[Data entries]
-- Opening Marker --

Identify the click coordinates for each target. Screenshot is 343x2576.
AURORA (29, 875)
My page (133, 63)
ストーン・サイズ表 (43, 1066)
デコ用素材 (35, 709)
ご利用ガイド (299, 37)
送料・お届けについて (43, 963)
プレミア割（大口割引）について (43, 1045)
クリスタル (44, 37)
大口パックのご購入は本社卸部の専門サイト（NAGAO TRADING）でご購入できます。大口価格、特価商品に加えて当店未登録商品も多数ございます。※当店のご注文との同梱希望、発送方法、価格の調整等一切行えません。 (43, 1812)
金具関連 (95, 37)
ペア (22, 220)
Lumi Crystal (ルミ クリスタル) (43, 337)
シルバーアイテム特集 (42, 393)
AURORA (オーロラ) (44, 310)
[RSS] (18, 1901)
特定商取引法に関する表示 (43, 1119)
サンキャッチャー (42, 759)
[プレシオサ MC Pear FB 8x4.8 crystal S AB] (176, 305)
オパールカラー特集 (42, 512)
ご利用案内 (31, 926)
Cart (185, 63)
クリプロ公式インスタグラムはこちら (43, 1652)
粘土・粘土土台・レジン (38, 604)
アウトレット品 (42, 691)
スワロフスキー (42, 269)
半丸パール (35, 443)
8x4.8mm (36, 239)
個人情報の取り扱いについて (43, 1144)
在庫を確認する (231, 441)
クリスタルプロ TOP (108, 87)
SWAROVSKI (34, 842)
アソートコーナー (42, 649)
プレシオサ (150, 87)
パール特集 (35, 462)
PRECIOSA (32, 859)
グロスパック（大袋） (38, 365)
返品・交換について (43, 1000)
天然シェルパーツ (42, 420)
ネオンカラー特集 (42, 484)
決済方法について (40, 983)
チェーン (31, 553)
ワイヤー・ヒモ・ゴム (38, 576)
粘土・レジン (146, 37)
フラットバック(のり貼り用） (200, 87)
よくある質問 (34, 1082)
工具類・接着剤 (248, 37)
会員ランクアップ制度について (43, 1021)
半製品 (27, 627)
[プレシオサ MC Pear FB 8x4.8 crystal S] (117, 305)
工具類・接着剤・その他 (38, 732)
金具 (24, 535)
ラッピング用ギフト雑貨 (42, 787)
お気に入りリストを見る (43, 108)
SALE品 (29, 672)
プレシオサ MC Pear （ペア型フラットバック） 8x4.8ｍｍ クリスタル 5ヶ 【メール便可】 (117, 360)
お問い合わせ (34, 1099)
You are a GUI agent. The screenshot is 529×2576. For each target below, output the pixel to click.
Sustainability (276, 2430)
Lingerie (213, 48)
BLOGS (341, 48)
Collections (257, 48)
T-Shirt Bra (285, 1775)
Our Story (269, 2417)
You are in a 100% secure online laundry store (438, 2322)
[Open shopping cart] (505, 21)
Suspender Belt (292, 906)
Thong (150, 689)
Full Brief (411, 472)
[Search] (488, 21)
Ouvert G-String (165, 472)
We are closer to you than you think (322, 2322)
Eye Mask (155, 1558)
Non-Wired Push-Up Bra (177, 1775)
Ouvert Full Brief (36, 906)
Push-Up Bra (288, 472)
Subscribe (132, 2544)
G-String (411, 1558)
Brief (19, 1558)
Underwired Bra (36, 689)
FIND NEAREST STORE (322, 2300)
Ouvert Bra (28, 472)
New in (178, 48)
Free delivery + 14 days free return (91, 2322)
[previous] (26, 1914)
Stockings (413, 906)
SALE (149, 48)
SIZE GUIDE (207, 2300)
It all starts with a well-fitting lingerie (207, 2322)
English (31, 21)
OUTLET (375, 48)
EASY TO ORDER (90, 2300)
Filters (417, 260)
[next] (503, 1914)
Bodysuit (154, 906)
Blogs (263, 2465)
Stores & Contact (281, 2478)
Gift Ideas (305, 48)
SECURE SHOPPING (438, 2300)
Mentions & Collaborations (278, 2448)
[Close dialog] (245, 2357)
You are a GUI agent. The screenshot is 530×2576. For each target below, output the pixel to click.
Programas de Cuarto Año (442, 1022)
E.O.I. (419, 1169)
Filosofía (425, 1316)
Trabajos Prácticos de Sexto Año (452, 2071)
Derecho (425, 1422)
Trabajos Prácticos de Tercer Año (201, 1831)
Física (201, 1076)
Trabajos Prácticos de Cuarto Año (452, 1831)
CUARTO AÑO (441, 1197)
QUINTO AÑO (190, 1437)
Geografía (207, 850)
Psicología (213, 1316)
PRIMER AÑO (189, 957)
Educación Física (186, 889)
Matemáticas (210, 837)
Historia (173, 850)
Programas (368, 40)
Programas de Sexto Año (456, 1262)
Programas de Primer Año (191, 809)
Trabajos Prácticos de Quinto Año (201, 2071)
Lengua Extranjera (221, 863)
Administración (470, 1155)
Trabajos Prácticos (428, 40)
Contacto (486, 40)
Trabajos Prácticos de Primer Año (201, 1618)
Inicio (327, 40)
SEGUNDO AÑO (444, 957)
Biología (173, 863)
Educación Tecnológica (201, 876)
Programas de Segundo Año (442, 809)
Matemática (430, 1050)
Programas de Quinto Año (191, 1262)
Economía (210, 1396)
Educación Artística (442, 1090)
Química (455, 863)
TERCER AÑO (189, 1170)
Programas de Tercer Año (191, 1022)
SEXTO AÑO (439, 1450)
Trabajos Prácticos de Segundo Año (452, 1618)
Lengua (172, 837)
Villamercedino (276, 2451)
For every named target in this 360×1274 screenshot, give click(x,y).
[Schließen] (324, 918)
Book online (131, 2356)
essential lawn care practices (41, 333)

-- Closing Marker --

Could all of the entries be retyped word for word?

Identify the click coordinates for each target. Screenshot is 343x2576.
AURORA (29, 875)
My page (133, 63)
ストーン・サイズ表 (43, 1066)
デコ用素材 (35, 709)
ご利用ガイド (299, 37)
送料・お届けについて (43, 963)
プレミア割（大口割引）について (43, 1045)
クリスタル (44, 37)
大口パックのご購入は本社卸部の専門サイト（NAGAO TRADING）でご購入できます。大口価格、特価商品に加えて当店未登録商品も多数ございます。※当店のご注文との同梱希望、発送方法、価格の調整等一切行えません。 (43, 1812)
金具関連 (95, 37)
ペア (22, 220)
Lumi Crystal (ルミ クリスタル) (43, 337)
シルバーアイテム特集 (42, 393)
AURORA (オーロラ) (44, 310)
[RSS] (18, 1901)
特定商取引法に関する表示 (43, 1119)
サンキャッチャー (42, 759)
[プレシオサ MC Pear FB 8x4.8 crystal S AB] (176, 305)
オパールカラー特集 (42, 512)
ご利用案内 (31, 926)
Cart (185, 63)
クリプロ公式インスタグラムはこちら (43, 1652)
粘土・粘土土台・レジン (38, 604)
アウトレット品 (42, 691)
スワロフスキー (42, 269)
半丸パール (35, 443)
8x4.8mm (36, 239)
個人情報の取り扱いについて (43, 1144)
在庫を確認する (231, 441)
クリスタルプロ TOP (108, 87)
SWAROVSKI (34, 842)
アソートコーナー (42, 649)
プレシオサ (150, 87)
パール特集 (35, 462)
PRECIOSA (32, 859)
グロスパック（大袋） (38, 365)
返品・交換について (43, 1000)
天然シェルパーツ (42, 420)
ネオンカラー特集 (42, 484)
決済方法について (40, 983)
チェーン (31, 553)
ワイヤー・ヒモ・ゴム (38, 576)
粘土・レジン (146, 37)
フラットバック(のり貼り用） (200, 87)
よくある質問 (34, 1082)
工具類・接着剤 (248, 37)
会員ランクアップ制度について (43, 1021)
半製品 (27, 627)
[プレシオサ MC Pear FB 8x4.8 crystal S] (117, 305)
工具類・接着剤・その他 (38, 732)
金具 (24, 535)
ラッピング用ギフト雑貨 (42, 787)
お気に入りリストを見る (43, 108)
SALE品 (29, 672)
プレシオサ MC Pear （ペア型フラットバック） 8x4.8ｍｍ クリスタル 5ヶ 【メール便可】 (117, 360)
お問い合わせ (34, 1099)
You are a GUI agent. The screenshot is 529×2576. For each target below, output the pixel to click.
Sustainability (276, 2430)
Lingerie (213, 48)
BLOGS (341, 48)
Collections (257, 48)
T-Shirt Bra (285, 1775)
Our Story (269, 2417)
You are in a 100% secure online laundry store (438, 2322)
[Open shopping cart] (505, 21)
Suspender Belt (292, 906)
Thong (150, 689)
Full Brief (411, 472)
[Search] (488, 21)
Ouvert G-String (165, 472)
We are closer to you than you think (322, 2322)
Eye Mask (155, 1558)
Non-Wired Push-Up Bra (177, 1775)
Ouvert Full Brief (36, 906)
Push-Up Bra (288, 472)
Subscribe (132, 2544)
G-String (411, 1558)
Brief (19, 1558)
Underwired Bra (36, 689)
FIND NEAREST STORE (322, 2300)
Ouvert Bra (28, 472)
New in (178, 48)
Free delivery + 14 days free return (91, 2322)
[previous] (26, 1914)
Stockings (413, 906)
SALE (149, 48)
SIZE GUIDE (207, 2300)
It all starts with a well-fitting lingerie (207, 2322)
English (31, 21)
OUTLET (375, 48)
EASY TO ORDER (90, 2300)
Filters (417, 260)
[next] (503, 1914)
Bodysuit (154, 906)
Blogs (263, 2465)
Stores & Contact (281, 2478)
Gift Ideas (305, 48)
SECURE SHOPPING (438, 2300)
Mentions & Collaborations (278, 2448)
[Close dialog] (245, 2357)
You are a GUI agent. The screenshot is 530×2576. For each target below, output the pixel to click.
Programas de Cuarto Año (442, 1022)
E.O.I. (419, 1169)
Filosofía (425, 1316)
Trabajos Prácticos de Sexto Año (452, 2071)
Derecho (425, 1422)
Trabajos Prácticos de Tercer Año (201, 1831)
Física (201, 1076)
Trabajos Prácticos de Cuarto Año (452, 1831)
CUARTO AÑO (441, 1197)
QUINTO AÑO (190, 1437)
Geografía (207, 850)
Psicología (213, 1316)
PRIMER AÑO (189, 957)
Educación Física (186, 889)
Matemáticas (210, 837)
Historia (173, 850)
Programas (368, 40)
Programas de Sexto Año (456, 1262)
Programas de Primer Año (191, 809)
Trabajos Prácticos de Quinto Año (201, 2071)
Lengua Extranjera (221, 863)
Administración (470, 1155)
Trabajos Prácticos (428, 40)
Contacto (486, 40)
Trabajos Prácticos de Primer Año (201, 1618)
Inicio (327, 40)
SEGUNDO AÑO (444, 957)
Biología (173, 863)
Educación Tecnológica (201, 876)
Programas de Segundo Año (442, 809)
Matemática (430, 1050)
Programas de Quinto Año (191, 1262)
Economía (210, 1396)
Educación Artística (442, 1090)
Química (455, 863)
TERCER AÑO (189, 1170)
Programas de Tercer Año (191, 1022)
SEXTO AÑO (439, 1450)
Trabajos Prácticos de Segundo Año (452, 1618)
Lengua (172, 837)
Villamercedino (276, 2451)
For every named target in this 360×1274 screenshot, give click(x,y).
[Schließen] (324, 918)
Book online (131, 2356)
essential lawn care practices (41, 333)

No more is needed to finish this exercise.